Un accorgimento pratico vale più di molti altri: chiudere con la domanda su che cosa nella settimana in corso è diverso alla luce dell'esercizio. Le risposte sono poche e spesso deludenti, e questo è utile — è il modo più rapido di far vedere la distanza fra un esercizio di ragionamento e una decisione, che è la cosa che questi laboratori insegnano meglio.
Domande frequenti
Quanti esercizi stanno in mezza giornata?
Tre, non cinque. Comprimerne di più è la ragione per cui molte sessioni lasciano la sensazione di aver visto molto e capito poco.
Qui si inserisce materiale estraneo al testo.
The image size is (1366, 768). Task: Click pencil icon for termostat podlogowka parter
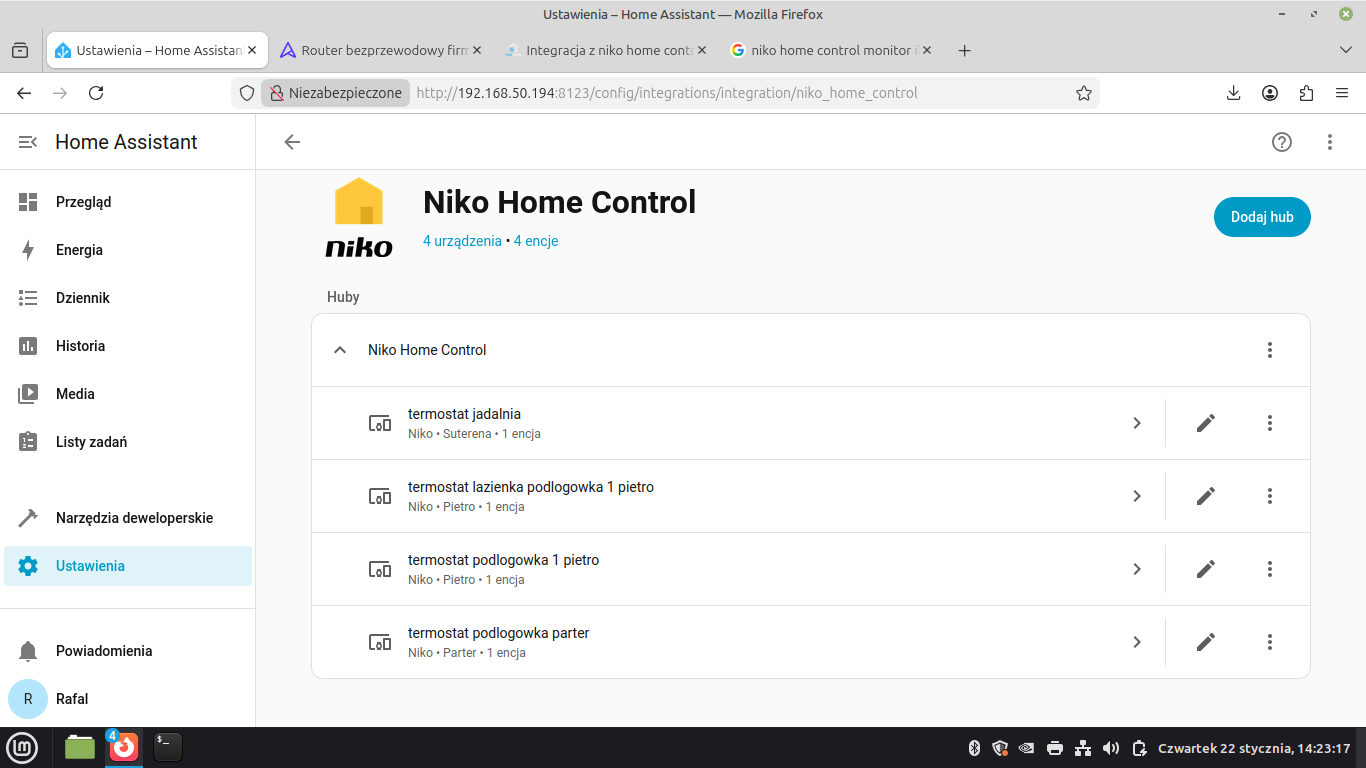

Da quale esercizio conviene partire?
Dalla collocazione di affermazioni reali nelle quattro regioni del cono dei futuri. Richiede venti minuti e mostra quasi sempre che una parte di ciò che circola come previsione è in realtà un desiderio.
Perché la previsione a squadre non funziona?
Perché premia la plausibilità apparente, cioè la vicinanza al presente. Produce discussione vivace e insegna esattamente il contrario di quello che serve.
Come si chiude una sessione?
Con la domanda su che cosa, nella settimana in corso, è diverso alla luce dell'esercizio. Le risposte sono poche e spesso deludenti: è il modo più rapido di mostrare la distanza fra un ragionamento e una decisione.